Workforce

Fla. resort draws fire for its handling of a nursing mother on the payroll

Federal enforcement officials say the Hammock did not meet the requirements set out in a new law called the PUMP Act.
The PUMP Act requires all employers to provide breaks and a secluded place for nursing mothers. | Photo: Shutterstock

The U.S. Department of Labor has accused a Florida golf resort of violating the PUMP Act, a new law that requires restaurateurs and other employers to provide break times and a secluded place for mothers to express breast milk at work for their infants at home.

The Hammock Beach Golf Resort and Spa in Palm Coast, Fla., took four months to respond to an employee’s request for a private place to use a breast pump to gather and store her milk for her newborn, the department said in a press announcement.

The release also faulted the management company running the resort, Aimbridge Employee Service Corp., for choosing the site it eventually did, an office used by one of the executives.
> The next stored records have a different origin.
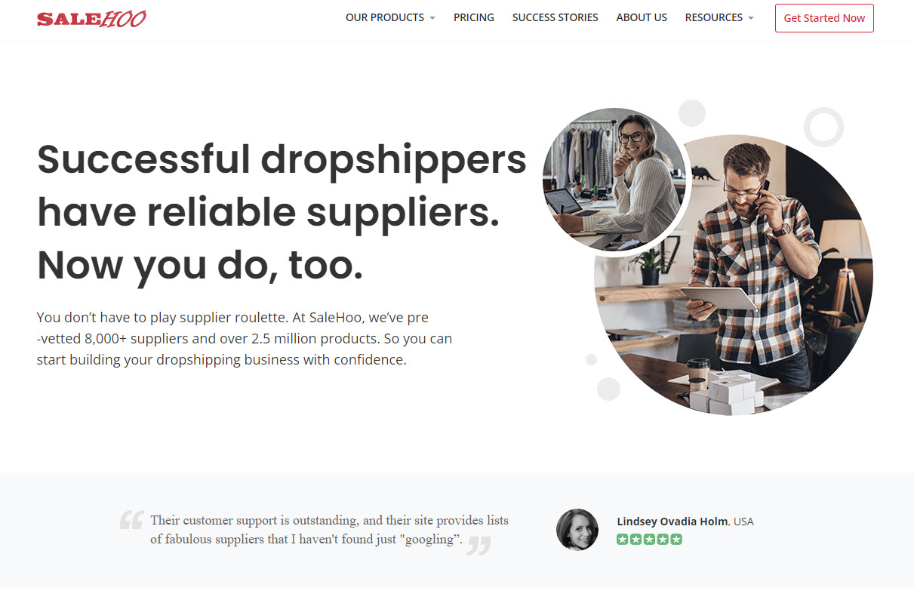The image size is (914, 597).
Task: Click the first green star
Action: pyautogui.click(x=622, y=539)
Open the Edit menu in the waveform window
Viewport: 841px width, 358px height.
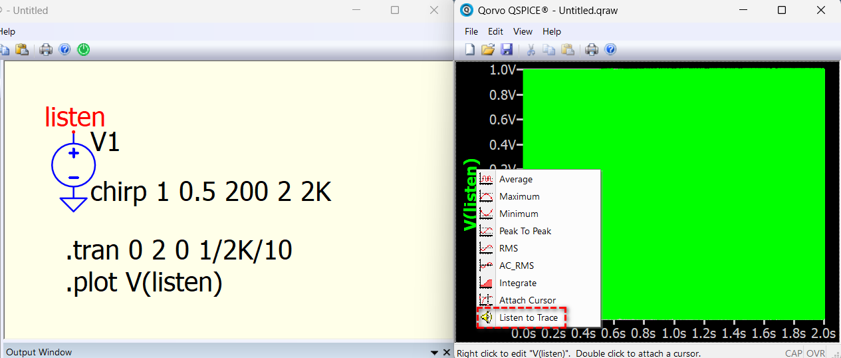pyautogui.click(x=495, y=31)
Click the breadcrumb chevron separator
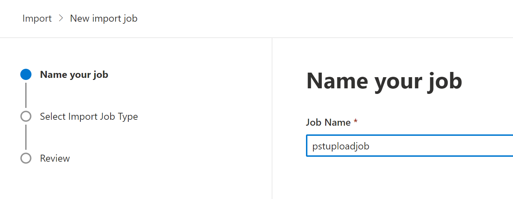This screenshot has height=199, width=513. pyautogui.click(x=61, y=18)
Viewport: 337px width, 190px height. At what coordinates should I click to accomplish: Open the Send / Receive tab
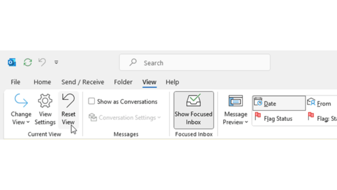[83, 82]
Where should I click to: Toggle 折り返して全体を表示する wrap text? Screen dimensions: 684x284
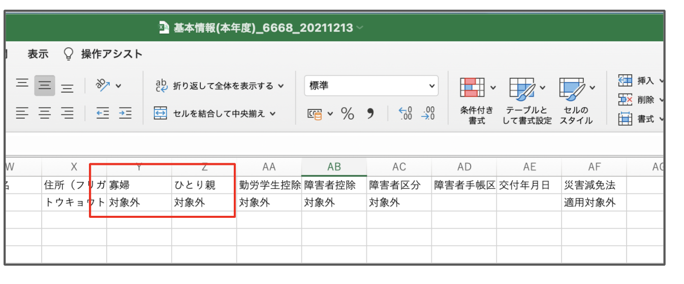click(219, 86)
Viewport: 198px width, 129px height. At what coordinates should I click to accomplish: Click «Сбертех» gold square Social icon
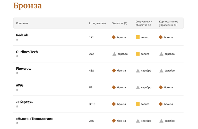coord(138,104)
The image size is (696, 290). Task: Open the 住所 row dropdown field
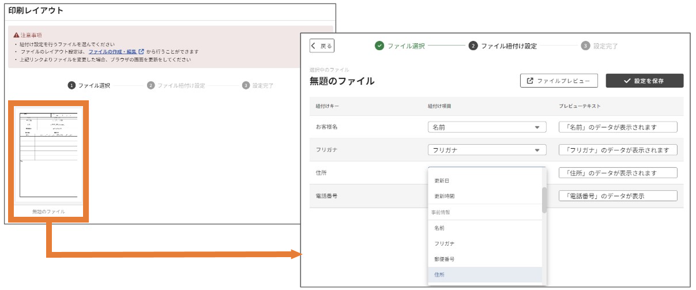(486, 170)
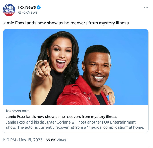This screenshot has height=148, width=153.
Task: Click the Views label beside 65.6K
Action: (x=62, y=140)
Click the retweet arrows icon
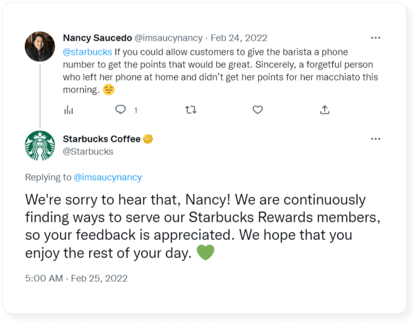The height and width of the screenshot is (326, 419). (x=191, y=110)
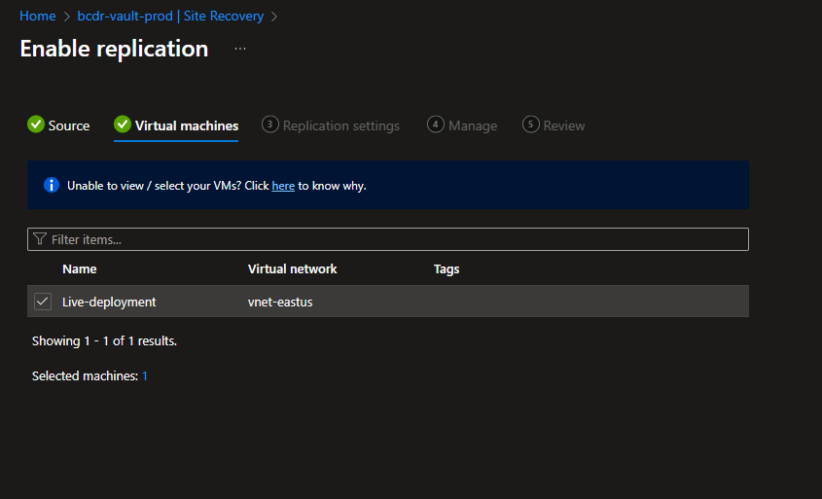The height and width of the screenshot is (499, 822).
Task: Click the blue info icon in banner
Action: (52, 185)
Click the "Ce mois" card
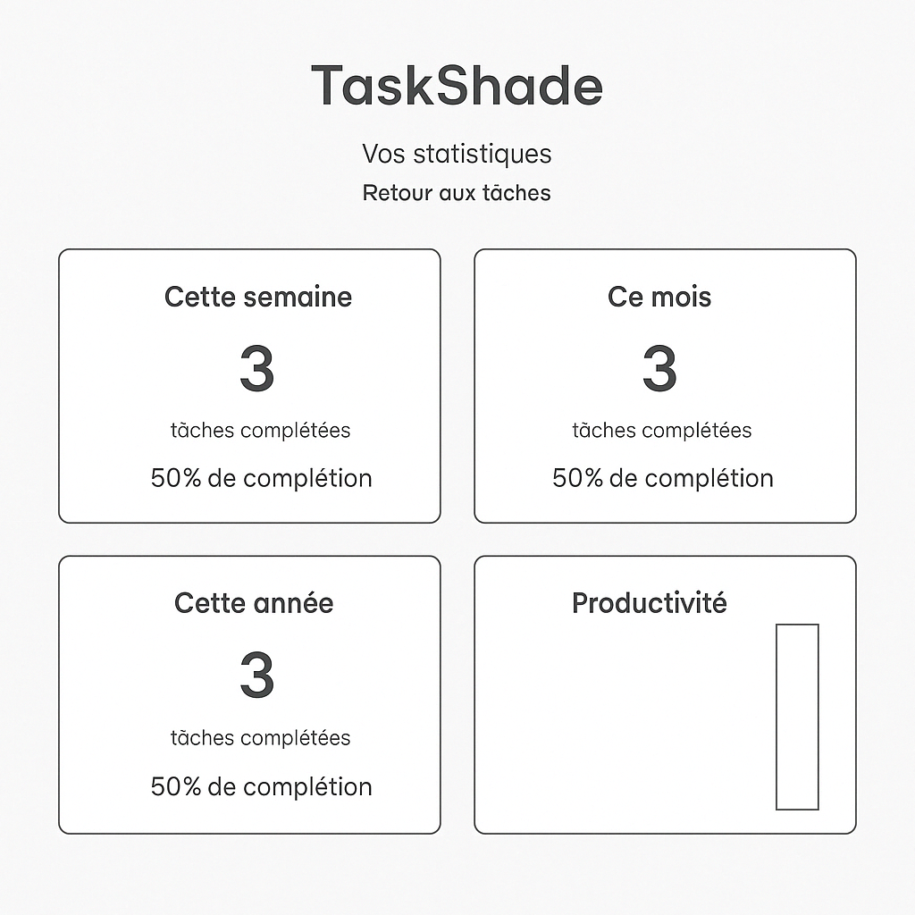This screenshot has width=915, height=915. pos(664,384)
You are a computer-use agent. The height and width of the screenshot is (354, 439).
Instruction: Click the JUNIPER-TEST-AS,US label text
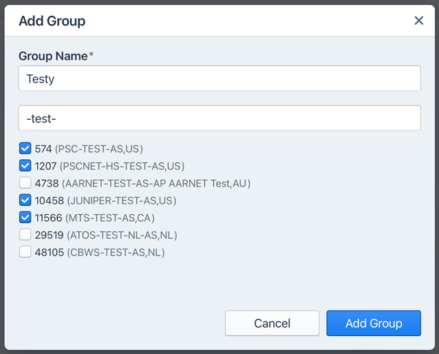(119, 200)
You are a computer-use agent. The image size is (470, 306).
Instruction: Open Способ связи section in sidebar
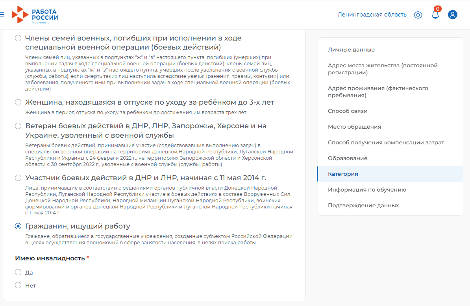click(348, 111)
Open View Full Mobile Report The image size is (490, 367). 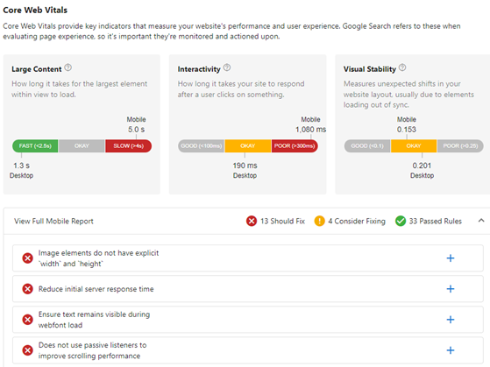click(53, 221)
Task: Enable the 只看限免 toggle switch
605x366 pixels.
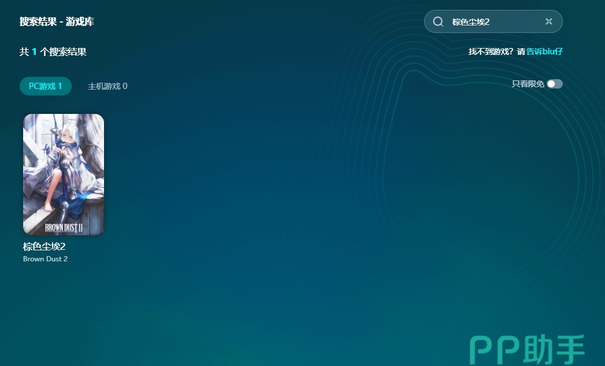Action: (x=554, y=84)
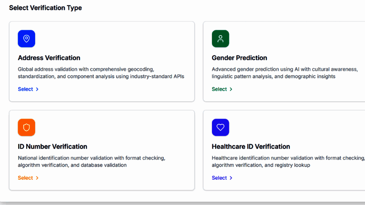The width and height of the screenshot is (365, 205).
Task: Select the Address Verification option
Action: coord(25,89)
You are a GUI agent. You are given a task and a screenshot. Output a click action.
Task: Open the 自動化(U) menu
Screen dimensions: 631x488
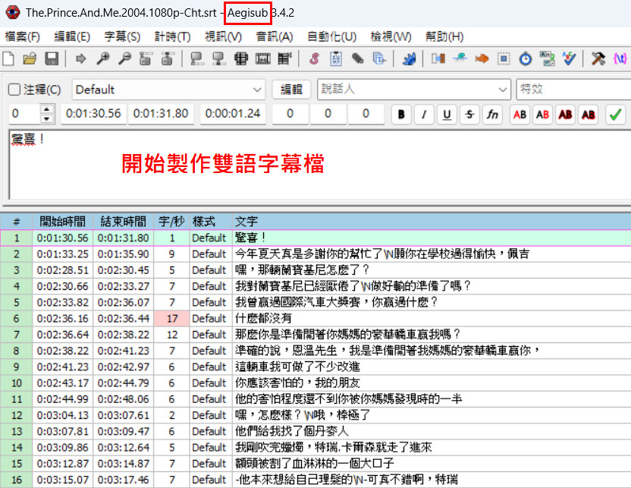click(331, 36)
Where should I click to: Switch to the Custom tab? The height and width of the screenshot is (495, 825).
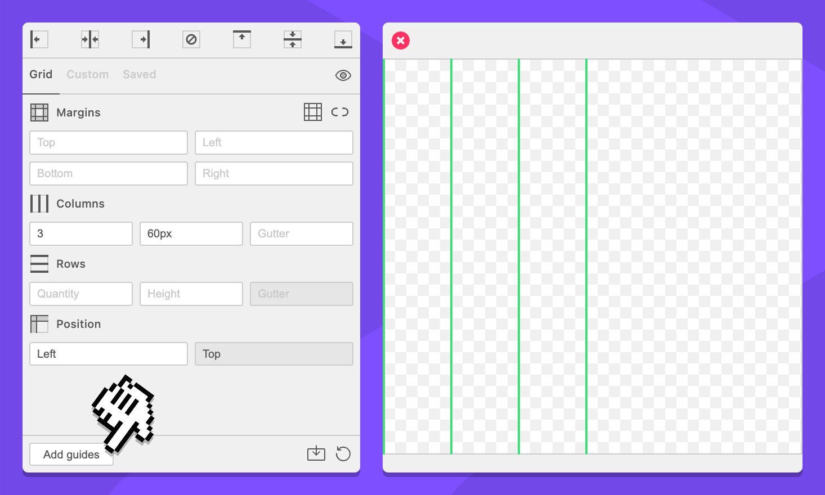(x=88, y=74)
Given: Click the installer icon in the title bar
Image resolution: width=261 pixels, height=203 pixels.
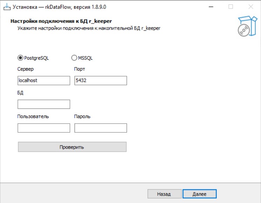Looking at the screenshot, I should point(6,7).
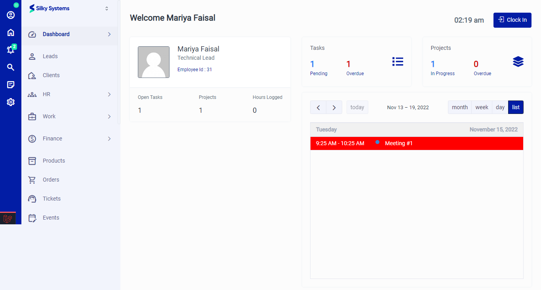This screenshot has width=541, height=290.
Task: Switch calendar to month view
Action: [459, 107]
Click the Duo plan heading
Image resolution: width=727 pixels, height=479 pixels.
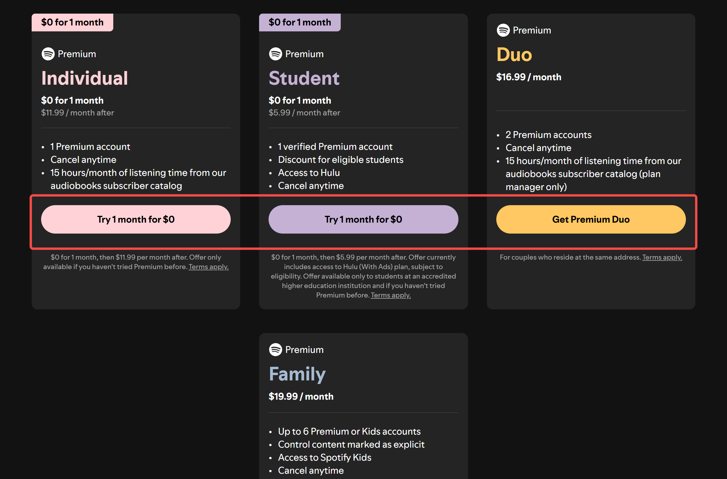click(x=514, y=55)
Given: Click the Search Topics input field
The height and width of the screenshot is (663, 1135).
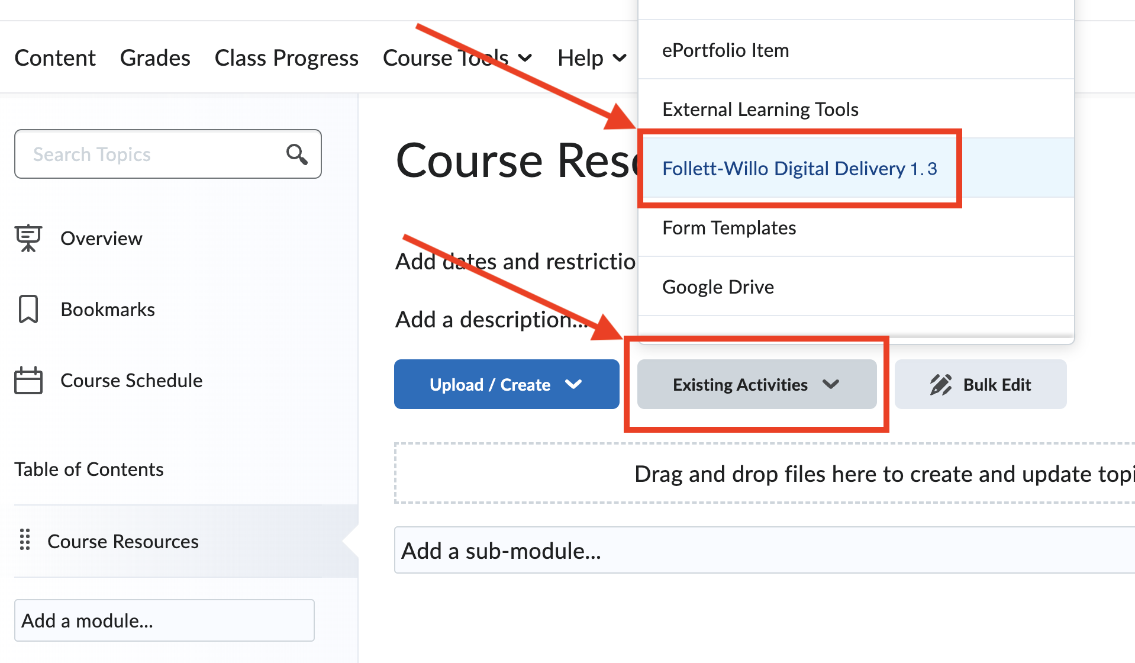Looking at the screenshot, I should click(168, 154).

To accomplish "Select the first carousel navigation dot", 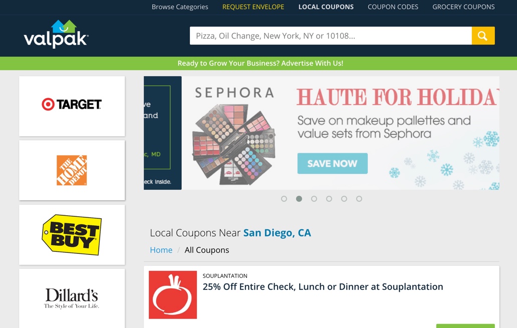I will [284, 199].
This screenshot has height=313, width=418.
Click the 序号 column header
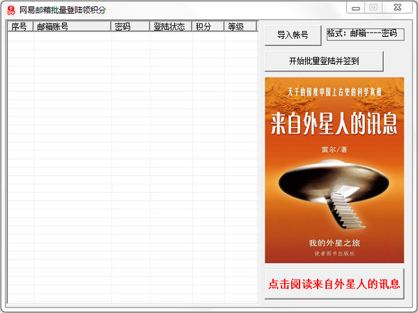[20, 26]
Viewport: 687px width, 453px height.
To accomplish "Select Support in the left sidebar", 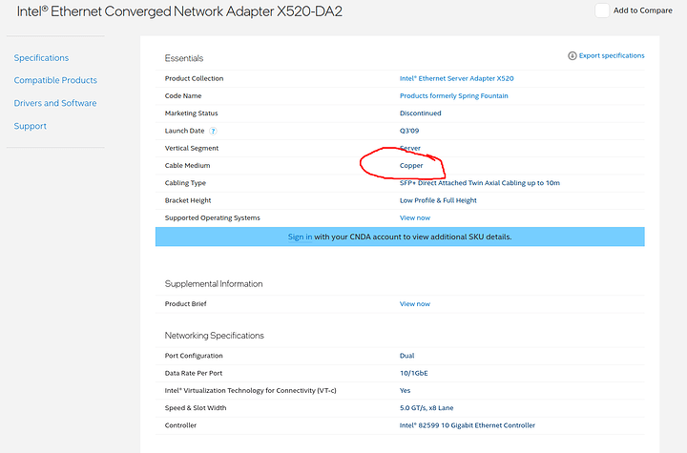I will 31,126.
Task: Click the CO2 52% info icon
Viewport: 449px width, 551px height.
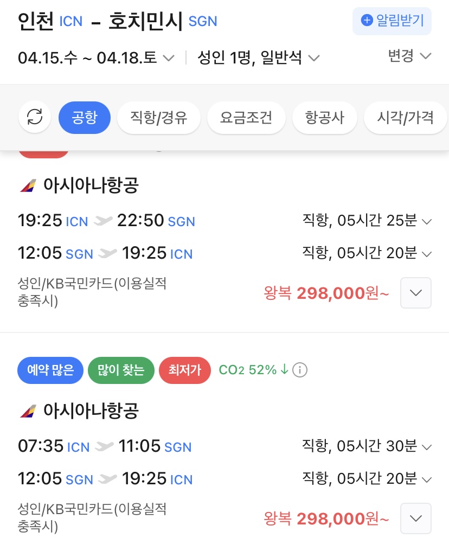Action: [x=300, y=370]
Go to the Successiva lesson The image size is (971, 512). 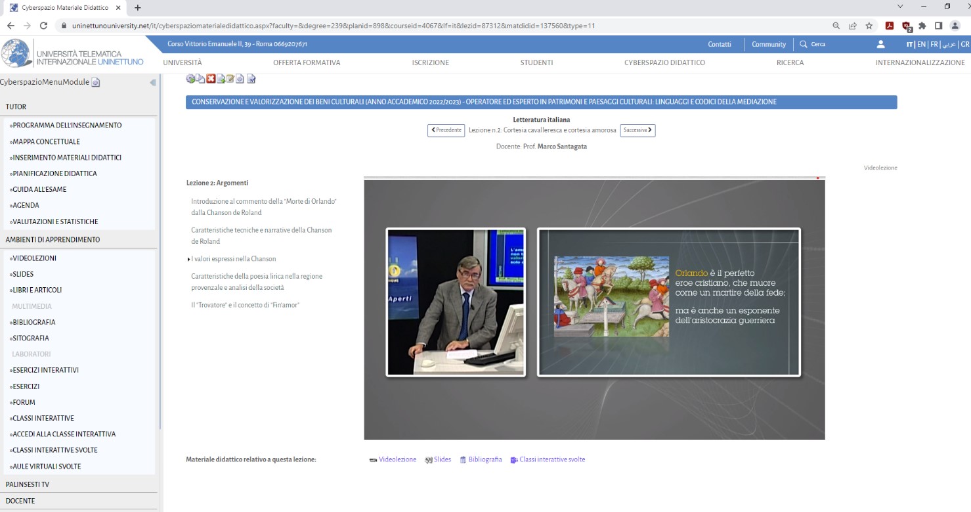(x=637, y=130)
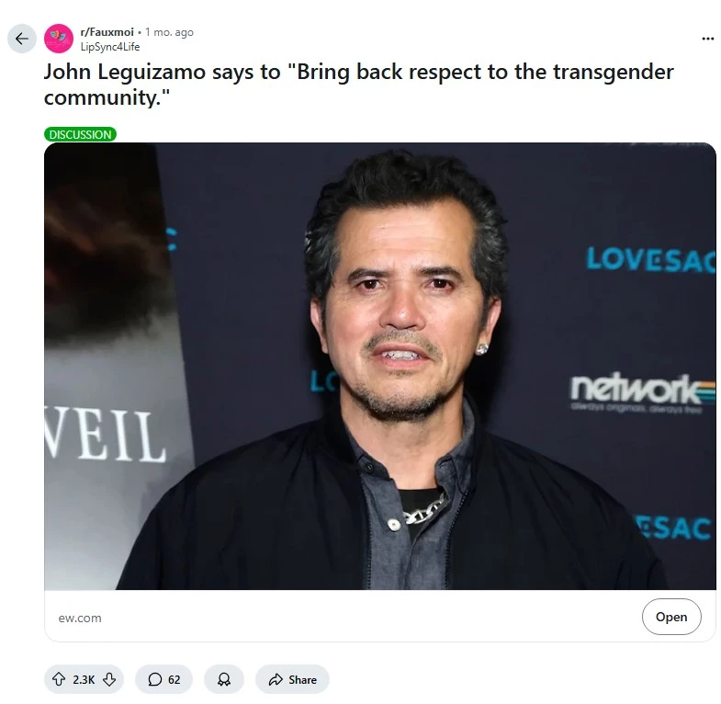Viewport: 721px width, 704px height.
Task: Click the link card footer bar
Action: point(380,616)
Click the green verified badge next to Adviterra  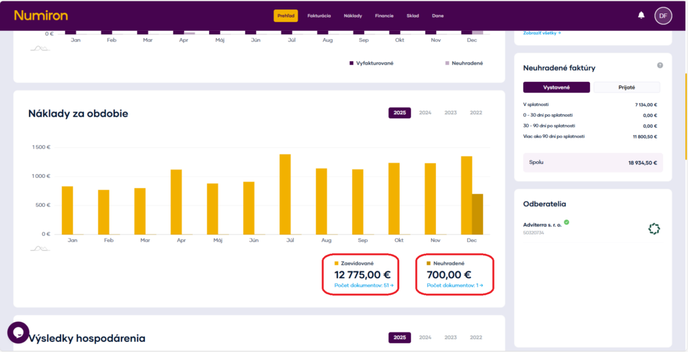click(x=567, y=222)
The PUMP Act requires that the place provided by an employer be private. According to DOL, a manager walked in on the mother while she was pumping.

It also faulted the management company for giving the woman a written admonition after she left the job site without permission to express her milk elsewhere.

“Employers who fail to provide breaktime and a private place as the law requires are creating a barrier for women to balance their career and a child’s needs once they return to work after having a child,” Wage and Hour Division District Director Wildalí De Jesús said in the press announcement. “Employers must provide nursing mothers a place to pump at work, other than a bathroom, that is shielded from view and free from intrusion from coworkers and the public.”

The timing indicated in the release suggest the Hammock is one of the first hospitality employers to be accused of violating the PUMP Act, which President Biden signed into law at the end of December. The official name of the law is the Providing Urgent Maternal Protections for Nursing Mothers Act.

It is intended to ease new mothers’ transition back into the workforce.

Separately, DOL also accused the Hammock of allowing workers aged 14 and 15 to work more hours on a daily and weekly basis than federal law permits for youngsters of those ages. Specifically, the resort was accused of allowing the teens to work more than three hours on a school day; more than eight hours on a non-school day; more than 40 hours per week while school is not in session; and past 7 p.m. on a school night.

Because of those infractions, Aimbridge was fined $6,810, DOL said.

It did not reveal what sanctions the company faces if it is found to have violated the PUMP Act.

The department noted that Aimbridge employs 550 people in total. It is headquartered in Plano, Texas.